We are starting an experiment where we have limited number of sentences in English (probably a few hundred words generating less than a 2000 sentences with max being 5000 sentences) which need to be translated to an experimental language which has a few hundred words (and roughly 2000 sentences with max being 5000). We can guarantee that all the sentences in English will have equivalent translation in the target language and is deterministic i.e. the target language is domain specific and limited.
We are not doing this manually as we have numerous target languages and automating this is better.
(If this works, input languages too can expand beyond English.)
We can across seq2seq which seemed promising but then found OpenNMT which seemed even more promising and are evaluating if openNMT is better. Before we got deeper in openNMT, we wanted to check if openNMT is even fit for purpose given the limited training examples (see below).
Can OpenNMT be used in this scenario ? How many sentences does OpenNMT need to get trained well.
This is too small for training a model from scratch, which typically requires millions of examples.
In this context, there are techniques to start training on a large and generic corpora and then run a few more iterations on small and domain specifc data. You can search for “specialization” or “domain adaptation”.
However, I’m not sure that 5k is enough with this approach. Maybe other users have more experienced on this.
Thank you for the information. To factor this in, we will try to rework the architecture to combine multiple targets to ensure that we have enough sample size.
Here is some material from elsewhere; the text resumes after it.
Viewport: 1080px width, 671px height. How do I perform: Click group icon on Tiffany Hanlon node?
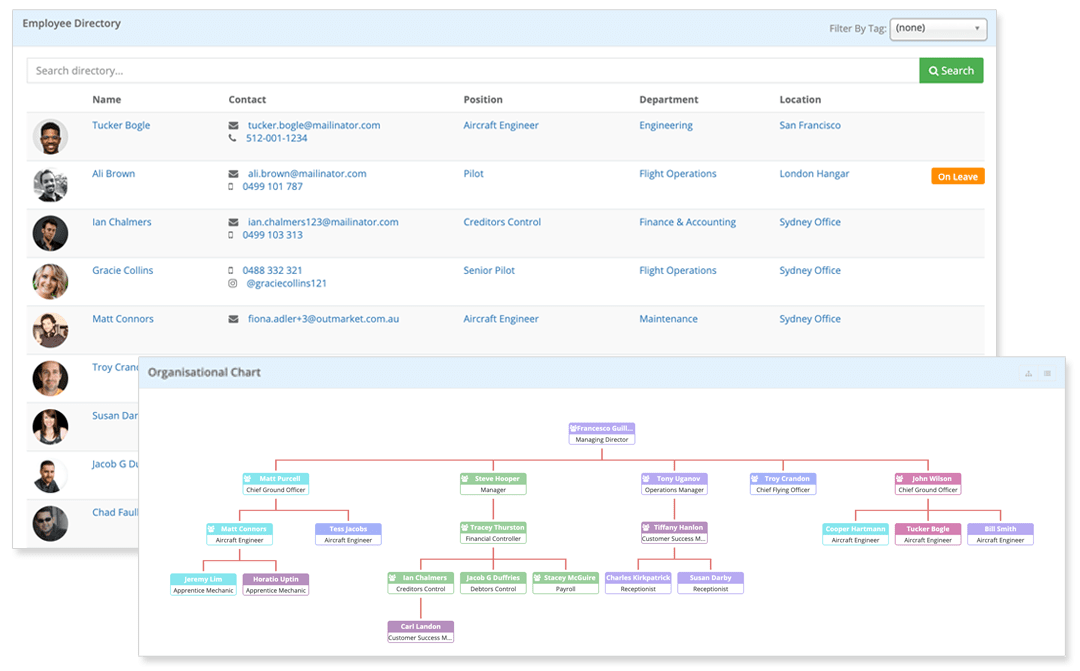coord(646,527)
Sample 1: Source “English: How are you?” , Target 1: “Spanish: “equivalent of how are you””
Sample 2: Source “English: Where are you?” , Target 2: “Deutsch: “equivalent of how are you””
Sample 3: Source “English: When are you coming?” , Target 3: “Dutch: “equivalent of when are you coming””
We will test if openNMT picks up and predicts the language “Spanish/Deutsch/Dutch” along with the message.
Let us see how it goes. Will update in a few weeks if this works.
I don’t get your experimental setting, but have a look at the grammatical framework. It produces high quality translations and is easily extendable to multiple languages. The only reason it is not used in a wide range of settings is its small vocabulary which could be benificial in this case.
You could try an SMT If you want to stick to a training approach for your low resource translations or get monolingual texts to treat them as unsupervised NMT.